_EXERCISE AIM_
Arrange the text of the rows below as a JSON list of strings, with one string for each line. Leave out blank lines and all pictures.

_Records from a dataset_
====
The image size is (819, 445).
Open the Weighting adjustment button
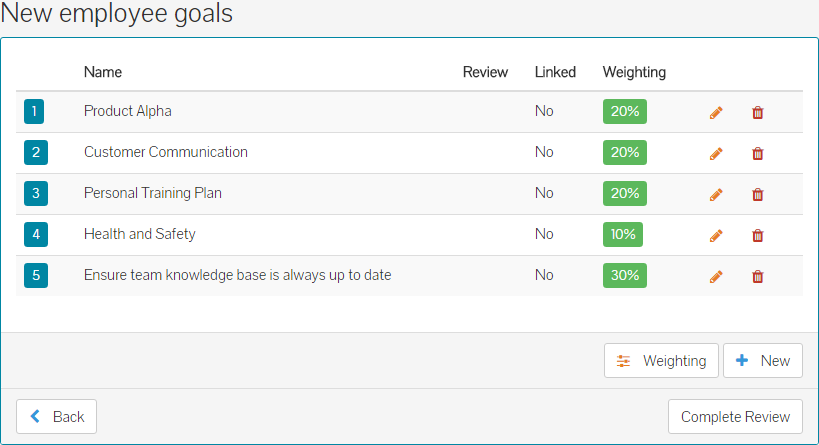[661, 361]
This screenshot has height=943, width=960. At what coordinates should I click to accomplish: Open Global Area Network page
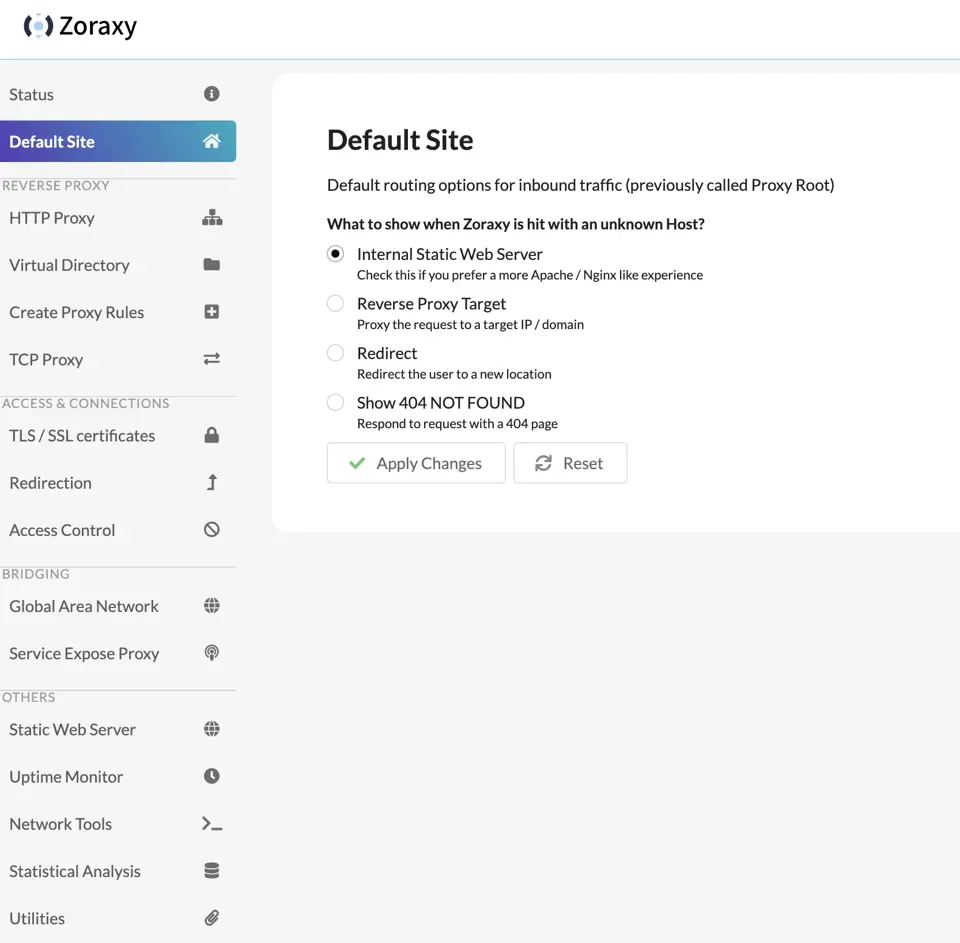click(118, 606)
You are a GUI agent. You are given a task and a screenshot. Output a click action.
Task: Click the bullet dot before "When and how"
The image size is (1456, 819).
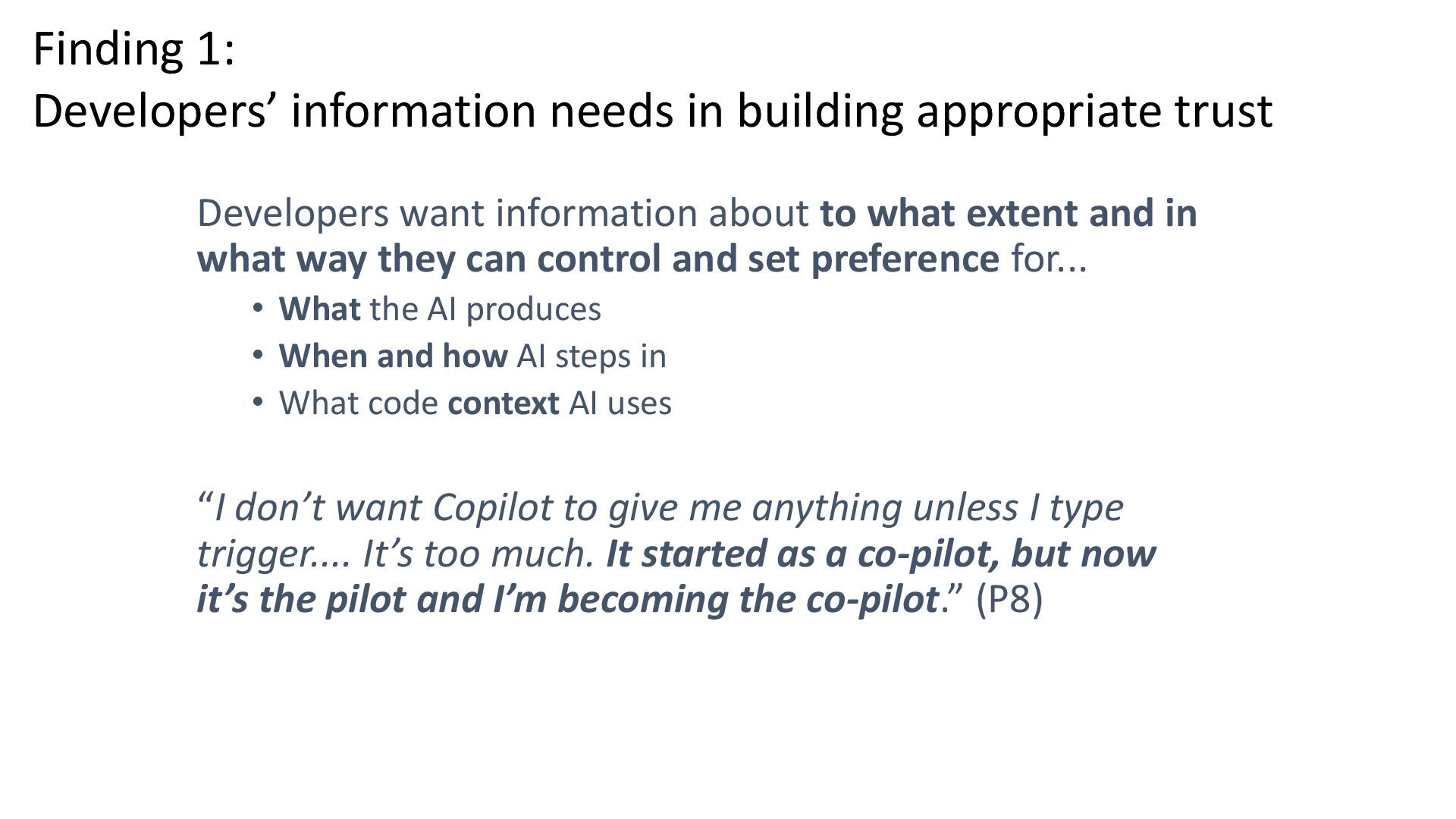tap(258, 354)
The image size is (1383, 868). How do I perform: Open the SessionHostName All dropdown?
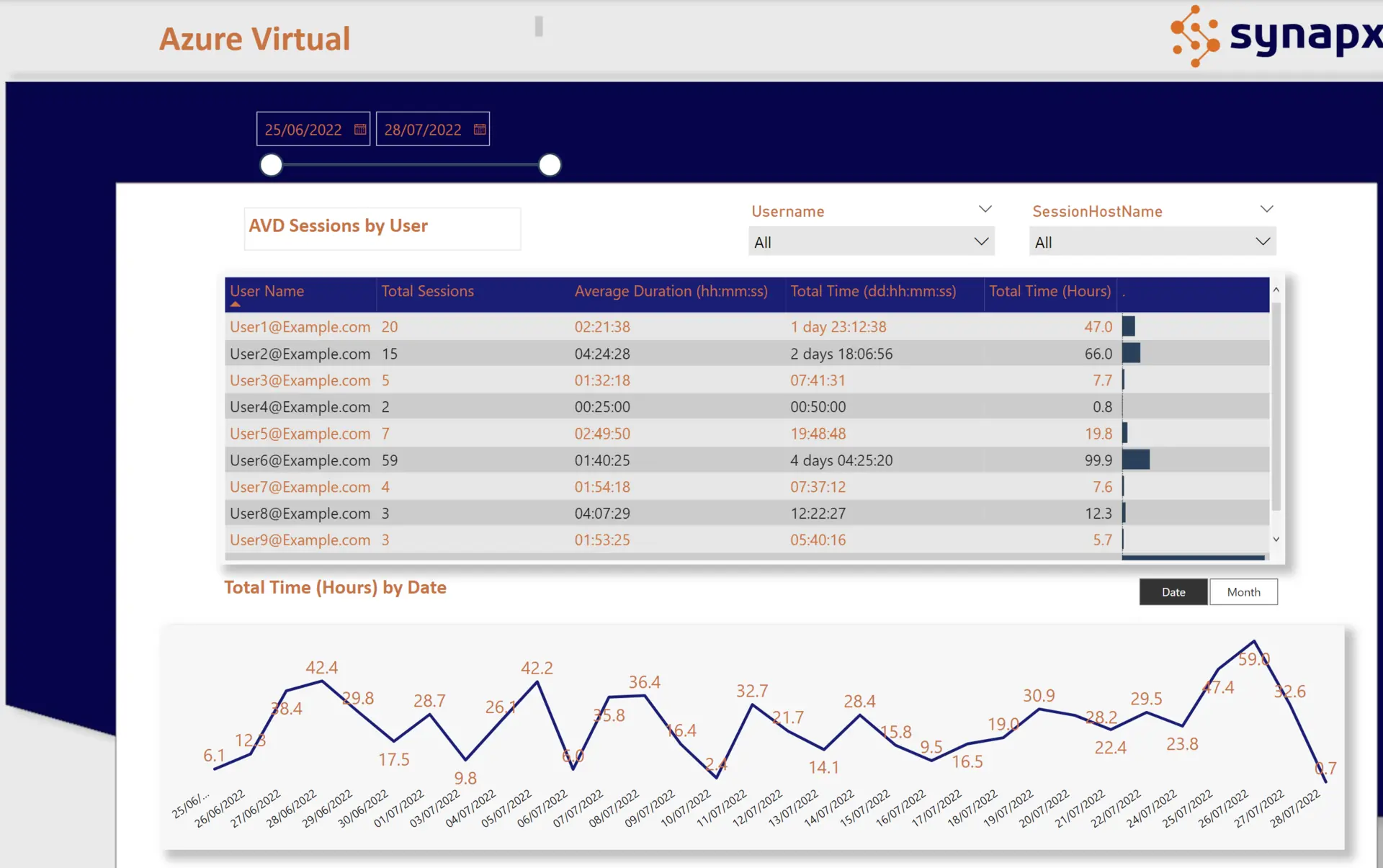tap(1152, 242)
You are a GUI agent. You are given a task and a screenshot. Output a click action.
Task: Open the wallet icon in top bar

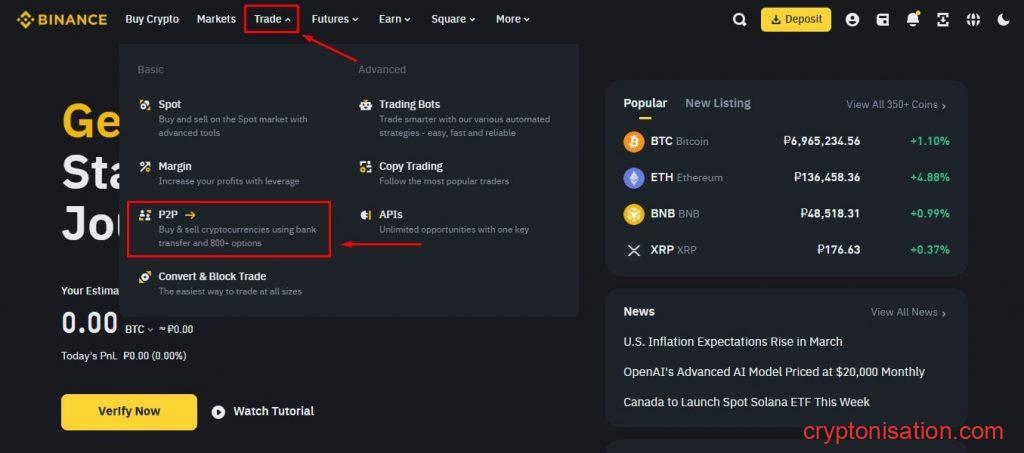tap(882, 19)
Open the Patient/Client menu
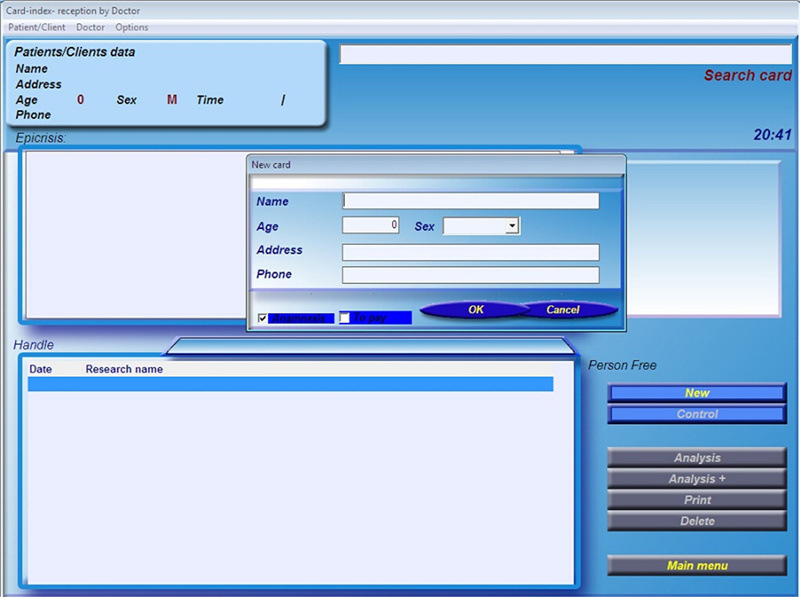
====
_CORRECT OUTPUT_
[
  "The image size is (819, 445).",
  "Open the Weighting adjustment button",
  "[661, 361]",
  "This screenshot has height=943, width=960. At what coordinates should I click to accomplish: Open Global Area Network page",
  "click(118, 606)",
  "You are a GUI agent. You are given a task and a screenshot. Output a click action.",
  "Task: Click the bullet dot before \"When and how\"",
  "The image size is (1456, 819).",
  "tap(258, 354)",
  "The image size is (1383, 868). How do I perform: Open the SessionHostName All dropdown?",
  "tap(1152, 242)",
  "You are a GUI agent. You are given a task and a screenshot. Output a click action.",
  "Task: Open the wallet icon in top bar",
  "tap(882, 19)",
  "Open the Patient/Client menu"
]